Last week, I noted that the GOP's defense hawks have taken to accusing President Barack Obama and congressional Democrats of exploiting America's health care crisis to further their long-term "plot" to curtail defense spending -- and, by extension, our nation's capacity for military interventions abroad. The implied beneficiary of this "unilateral surrender"? Why, the Chinese, of course, who'd thereby be left free to conquer the developing world in their unending quest to secure raw materials.
But a funny thing happened on the way to China's presumed domination of the world's natural resources: It ran into the same core problem that America suffers -- namely, skyrocketing health care costs combined with too many citizens lacking access. Indeed, it's fair to say that health care reform stands at the center of both nations' efforts to address the "rebalancing" challenge revealed by last year's global financial panic. And just like America needs more help from China in managing the global security environment, our health care system could logically benefit from China's ambitious quest to expand primary health care coverage to its population.
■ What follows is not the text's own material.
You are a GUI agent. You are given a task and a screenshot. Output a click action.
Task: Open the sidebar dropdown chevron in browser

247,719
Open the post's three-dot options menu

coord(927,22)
We're already familiar with the basic challenges. America needs to export more, while China needs to develop its domestic market and depend less on export-driven growth. The former demands an increase in U.S. economic competitiveness, which greater cost control in health care can deliver. And the latter requires convincing the average Chinese consumer to stop saving so much to fend off the costs of catastrophic illness. At the end of the day, the goals of reform in both countries are essentially the same: slowing the growth of health care costs to something approaching inflation (or GDP growth in China's case), and preventing household bankruptcies from medical disasters.